EXERCISE GOAL => What is the number of lines in the records that contain "agent"? Give only that number.

+++ DATA SHOWN +++

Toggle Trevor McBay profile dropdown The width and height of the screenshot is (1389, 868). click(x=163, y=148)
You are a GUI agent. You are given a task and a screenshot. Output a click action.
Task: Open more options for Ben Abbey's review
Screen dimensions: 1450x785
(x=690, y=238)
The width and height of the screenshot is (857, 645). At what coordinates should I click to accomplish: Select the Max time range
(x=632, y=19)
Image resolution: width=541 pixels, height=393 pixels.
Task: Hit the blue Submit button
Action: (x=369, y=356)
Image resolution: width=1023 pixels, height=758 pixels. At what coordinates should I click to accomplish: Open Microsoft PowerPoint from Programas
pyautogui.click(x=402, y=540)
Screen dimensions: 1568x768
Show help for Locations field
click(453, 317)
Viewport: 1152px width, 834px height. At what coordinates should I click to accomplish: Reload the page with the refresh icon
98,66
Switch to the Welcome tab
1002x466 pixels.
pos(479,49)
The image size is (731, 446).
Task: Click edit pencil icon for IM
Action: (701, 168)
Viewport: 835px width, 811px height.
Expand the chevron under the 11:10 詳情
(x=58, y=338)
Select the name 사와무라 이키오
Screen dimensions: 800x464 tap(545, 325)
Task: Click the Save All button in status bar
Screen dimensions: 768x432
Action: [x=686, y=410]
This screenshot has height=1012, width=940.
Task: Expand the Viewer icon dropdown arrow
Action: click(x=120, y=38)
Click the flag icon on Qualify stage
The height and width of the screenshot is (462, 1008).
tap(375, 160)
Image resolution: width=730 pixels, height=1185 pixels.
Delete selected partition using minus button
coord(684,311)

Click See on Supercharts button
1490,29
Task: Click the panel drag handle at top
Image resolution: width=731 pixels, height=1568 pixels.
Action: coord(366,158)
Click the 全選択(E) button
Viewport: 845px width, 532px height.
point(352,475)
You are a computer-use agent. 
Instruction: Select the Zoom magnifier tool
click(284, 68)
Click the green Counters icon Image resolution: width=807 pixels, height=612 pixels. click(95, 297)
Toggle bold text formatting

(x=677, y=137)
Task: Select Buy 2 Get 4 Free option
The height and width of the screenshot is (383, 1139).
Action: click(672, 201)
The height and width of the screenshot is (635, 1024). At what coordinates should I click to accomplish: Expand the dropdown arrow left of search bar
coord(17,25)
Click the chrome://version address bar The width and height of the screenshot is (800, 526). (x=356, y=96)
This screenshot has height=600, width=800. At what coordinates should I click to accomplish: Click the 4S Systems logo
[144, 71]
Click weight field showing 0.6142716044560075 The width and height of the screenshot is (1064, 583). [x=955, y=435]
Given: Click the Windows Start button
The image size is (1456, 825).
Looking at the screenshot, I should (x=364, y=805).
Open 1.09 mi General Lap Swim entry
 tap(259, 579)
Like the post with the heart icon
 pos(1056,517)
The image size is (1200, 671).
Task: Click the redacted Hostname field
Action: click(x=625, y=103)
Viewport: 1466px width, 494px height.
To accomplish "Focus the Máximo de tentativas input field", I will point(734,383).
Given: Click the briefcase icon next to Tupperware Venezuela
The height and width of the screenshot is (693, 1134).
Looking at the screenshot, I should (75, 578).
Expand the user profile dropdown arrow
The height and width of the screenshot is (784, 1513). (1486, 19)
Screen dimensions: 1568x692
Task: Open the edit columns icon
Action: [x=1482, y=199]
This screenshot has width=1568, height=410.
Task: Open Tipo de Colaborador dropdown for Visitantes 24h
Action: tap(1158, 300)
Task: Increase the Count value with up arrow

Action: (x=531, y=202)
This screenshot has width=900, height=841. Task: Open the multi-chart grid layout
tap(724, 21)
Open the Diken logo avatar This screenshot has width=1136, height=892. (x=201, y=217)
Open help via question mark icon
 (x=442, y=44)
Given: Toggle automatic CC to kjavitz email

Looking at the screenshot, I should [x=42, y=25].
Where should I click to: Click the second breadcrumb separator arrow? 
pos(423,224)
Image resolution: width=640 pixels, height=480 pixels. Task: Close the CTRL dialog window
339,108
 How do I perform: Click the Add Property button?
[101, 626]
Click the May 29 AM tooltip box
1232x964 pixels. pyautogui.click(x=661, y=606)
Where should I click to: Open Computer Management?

+++

YOUR RESPONSE => 2